19. Bölüm

177 22 2
                                    

Zaman atlamaları neyi ifade eder? Dina için zaman sanki o gizli odadan çıktığı andan içinde bulunduğu ana atlamış gibi hissediyordu. Masanın üzerindeki kalem manasızdı. Gözleri ona takılı kalırken gizemli adamın sesiyle dört duvar arasında kaldığı zamanlara gitti.

" Hey Di!" Kendisini asistle eden Beatrice in sesiyle bulunduğu ana geri döndü.

" Yine uyumakta zorlanıyor musun? Senin için doktor araştırabilirim." Dedi Beatrice. Samimi tavrı ve içten gülümsemesi Dina' a annesini hatırlattı. Beatrice kendi ofisini açtığında karşısına çıkan ilk ve en kaliteli insandı. Londra, Edinburg tan farklıydı. Gölette tutulmak sonrasında okyanusa fırlatılmak böyle hissetirebilir.

" Yapılacak dünya kadar görüşme, seyahatler, katılınacak etkinlikler var. Uyumak şuna beni kurtarmaz. Müzayede evine gideceğim. Burası sende. Yeni gelen çocuğun pasaport işlemlerini takip et. Édouard Manet in tablosunu getirme görevi onun. Alıcı çok sabırsız. Güvenlik ekibi Fransa dan yeni evine gelene kadar tabloya eşlik edecek. Ayrıca sigorta şirketi ile de tekrar irtibata geç. Aksilik olmasın. Beceremezse ona Fransa da kalabileceğini söylersin. Müzayededen sonra Sir Clark ın koleksiyon sergisine gideceğim. Uyumak için zamanım kalmıyor." Beatrice kadının ardı ardına sıraladığı yoğun gündemi ajandasından kontrol etti. Dina iş hayatına hızla adapte olmuştu.

Ayağa kalkarken kadına oturmasını işaret etti. Çantasını eline ve ardından ince parasını koluna aldı. Uzun zaman sonra tanıdığı birkaç insanlar beraber işten ve aklındaki savaştan uzaklaşıp şarap içerek, güzel sanat eserlerini seyredecekti.

" İş telefonum sende. Zaten mesai saatlerim dışında atamazlar. Maillere bakmaz istemezsen sorun değil. Sende git ve eylen. Bu gece ara vermek sorun olmaz." Dedi. Beatrice profesyonel bir kadındı. Dina onun iş ahlakına her zaman hayran olmuştu.

" Her şeyin yolunda olduğuna inandığımda giderim. Gidin ve eğlenin. Buna ihtiyacınız var." Dedi. Dina başının yavaşça salladı ve ofisinden çıktı. En son Louise in düğünü için Edinburg' a gitmişti. İki yakın arkadaşı birbirlerinin farkına varıp güzel bir beraberlik kurmuş ve evlenmişlerdi. Ailesiyle sıkça görüşüyordu lakin taş evi ziyaret etmek istemiyordu. Yaşadıklarınla kasaba da bir efsaneye dönüşmüş olması ve insanların gözlerini üzerine hissetmek sosyal anksiyetesini tetikliyordu.

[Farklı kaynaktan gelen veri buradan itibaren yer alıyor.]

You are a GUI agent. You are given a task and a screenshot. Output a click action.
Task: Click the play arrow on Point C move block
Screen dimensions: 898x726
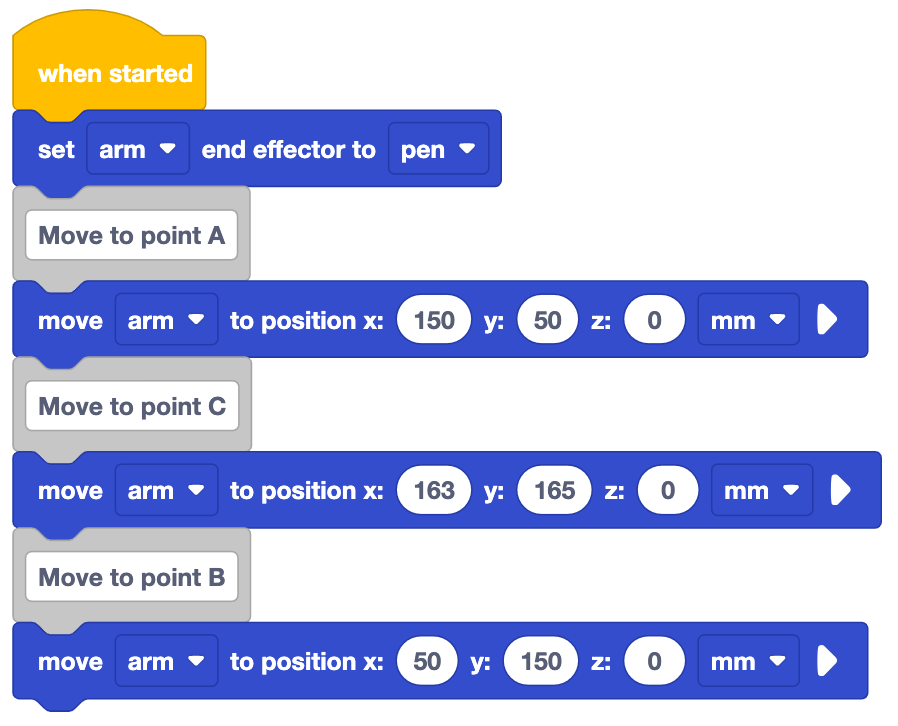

Ofisinün olduğu tarihi binanın ana kapısı büyük bir ana caddeye açılıyordu. Bu yüzden yangın çıkışını tercih etti. Arka kapıdan çıkıp kaldırımda yavaşça yürürken akıp giden insan seline karıştı. Bir süre yürüyüp nehrin kenarındaki yürüdü. Enseninde hissettiği gözlerin ağırlığından kurtulmak imkansız gibiydi. Fleet nehrinin kenarında bulduğu boş bir banka oturdu. Çantasını bacaklarının arasına sıkıştırıp parasını giydi. Takip eden adam beş altı metre ötesinde başka bir banka oturmuş nehri bakıyordu. Dina adama doğru baktı. Üzerine yakaladığı bakışlarına karışıklık tebessüm etti. İngiliz hükümet için aklanmış olması yetmemişti ya da Martin için yeterli değildi. Birebir iletişimde bulunmamış olmasalar da adamın gözlerini daima üzerine hissediyordu. Takipçi yerinden kalıp geldikleri istimette gözden kaybolduğunda telefonunu çıkardı ve mesaj sekmesine girdi.

AJAN B ' e

Sadece başımın ağrımasına neden oluyorsunuz. Yaptığınız psikolojik baskının yarattığı tek şey bu. Sinir bozucu bir baş ağrısı. Akşam sevgili arkadaşlarınızdan birini umarım fark etmem. Eylencemi bozmayın lütfen...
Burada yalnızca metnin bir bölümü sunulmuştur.